Didn't the Celtic Church have beliefs that were ultimately heretical in the eyes of the Roman Church?
The Irish Church of late antiquity and the early middle ages was considered to have maintained some beliefs which were at variance with the teachings and practices which were then current in the Church of Rome, most famously regarding the calculation of the date of Easter and certain ritual and liturgical details relating to the celebration of Easter and details of monastic rule. The issue was intended to be solved by the Synod of Whitby at which Bishops and Abbots from Ireland and from Irish foundations in England met with Saxon Bishops and Abbots whose tradition came from the Roman catholic mission of Augustine.
The north of England had been evangelised by the Irish and much of the south had been converted by the mission of Augustine, so the Synod of Whitby ultimately turned into a clash of authority between the Irish bishops and the Saxon bishops who wished to extend their control northwards.

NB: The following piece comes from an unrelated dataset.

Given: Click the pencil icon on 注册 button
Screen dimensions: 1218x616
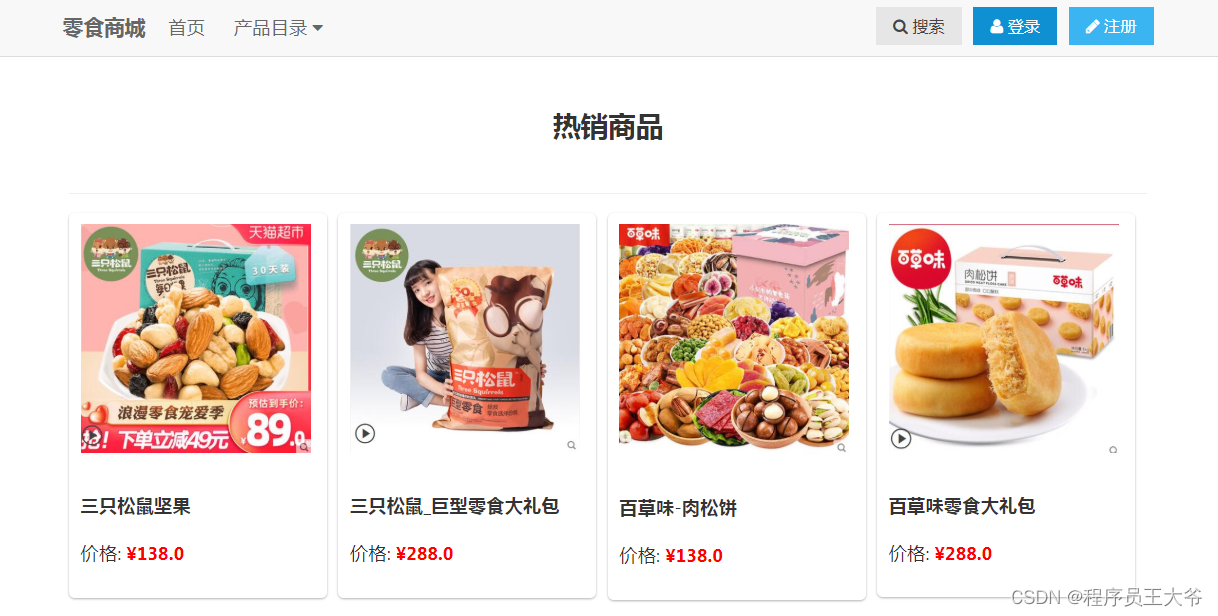Looking at the screenshot, I should click(1093, 27).

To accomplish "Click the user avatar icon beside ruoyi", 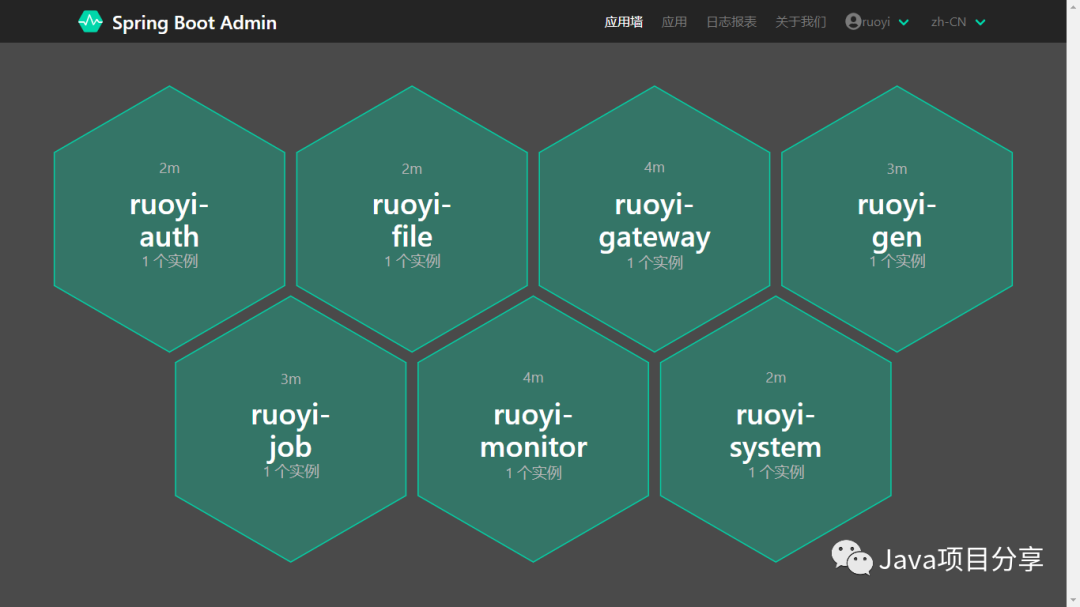I will (853, 22).

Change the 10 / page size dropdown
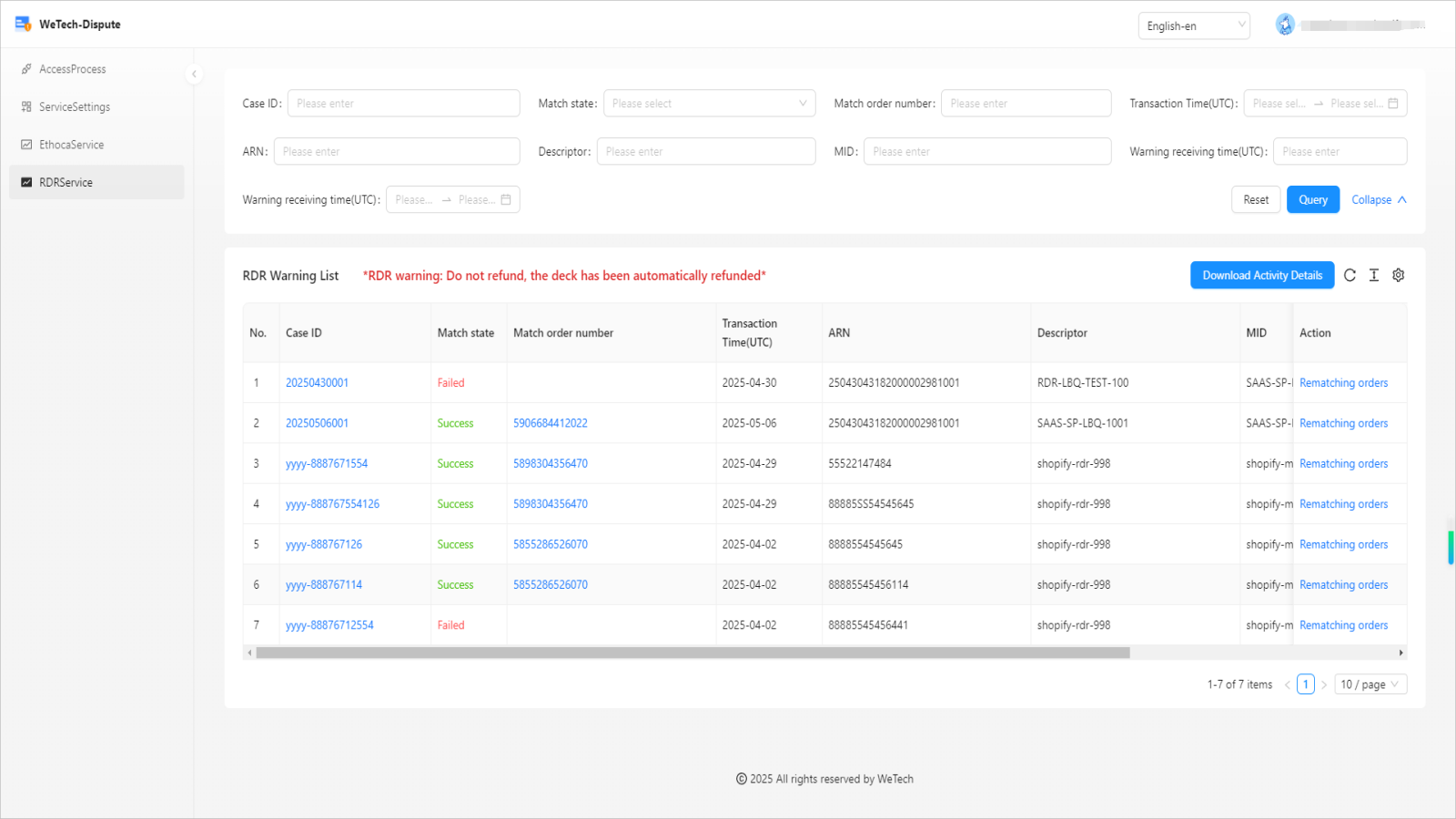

The Irish bishops and abbots largely rejected the Roman catholic revisions of the Saxon church probably on the basis that acceptance of them would have placed their English foundations under the overall control of the Archbishops of Canterbury. Whether the liturgical differences between the Roman Catholic Saxon Church and the Irish Church were even the most central issue at the Synod of Whitby is disputed, and it's thought that these differences were magnified by Saxon bishops who sought to discredit Irish Christianity as part of their attempt to rest control of the northern English congregations from Irish bishops and abbots.
The Roman catholic church, by which I mean the Papacy itself, never outright condemned the Irish church as heretical, though it did roundly and vociferously condemn its peculiarities.
The impression that the ancient Irish church was heretical suited the early Saxon bishops who wished to align themselves with the Roman church more adroitly and later it served the Anglicans who formed the "Anglican" Church of Ireland who could then more thoroughly appropriate these supposed ancient heretics as the forefathers of their faith.
But the Irish Christians of late antiquity and the early middle ages were never officially condemned as heretics, no.